Jamais personne n'eut moins de peine que lui à pardonner; il sembloit ignorer jusqu'aux noms de vengeance et d'inimitié. Un homme qui croyoit l'avoir offensé, venant un jour lui en faire excuse, il eut quelque peine à se rappeller le fait, et avoua qu'il l'avoit totalement oublié.

Malgré tout ce qu'on a pu dire contre lui sur le chapitre de la religion, il n'a jamais donné de prise sur cet article. Il en pratiquoit les devoirs extérieurs avec exactitude. Dans la vie de Corneille, imprimée avec ses premiers ouvrages, il dit, en parlant de l'Imitation de J. C., traduite en vers par ce célèbre poëte : « Ce livre, le plus beau qui soit

» n'en est pas,

» sorti de la main des hommes, puisque l'évangile n'iroit pas, &c. ». Nous pourrions rapporter d'autres passages aussi formels de ses ouvrages. Enfin il n'a jamais négligé de relever ce genre de mérite dans les académiciens dont il a fait l'éloge; et s'il ne disoit pas toujours tout ce qu'il pensoit, on sait combien il étoit éloigné de dire ce qu'il ne pensoit pas.

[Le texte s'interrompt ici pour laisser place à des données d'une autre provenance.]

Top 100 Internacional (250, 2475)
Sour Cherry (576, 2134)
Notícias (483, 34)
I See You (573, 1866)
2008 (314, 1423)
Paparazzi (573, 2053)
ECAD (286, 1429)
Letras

Il avoit peu de patrimoine, mais il jouissoit d'assez grosses pensions. Il en avoit une entre autres sur la cassette du Roi, dont il a fait passer la moitié à M. le Bovier de Saint-Gervais, mousquetaire du Roi, son parent, et le seul héritier de son nom. Il a disposé du reste de sa fortune, qu'une longue et sage économie avoit rendue considérable, en faveur de madame de Montigny et des deux demoiselles de Marsilly, ses nièces, et de madame de Forgeville, qu'il a instituées ses héritières, chacune pour un quart.

Sa mort a été honorée des regrets de tous ceux qui l'ont connu, et elle a déja été célébrée par plusieurs ouvrages publics: mais quelques honneurs qu'on lui décerne, c'en sera toujours moins que n'en mérite la mémoire d'un homme qui, avec aussi peu de défauts, avoit autant de belles qualités, et qui a rendu de si grands services et fait tant d'honneur aux lettres, aux sciences et à la nation.

ARTICLE DE FONTENELLE

PAR L'ABBÉ TRUBLET,

Pouvant faire suite à cet éloge.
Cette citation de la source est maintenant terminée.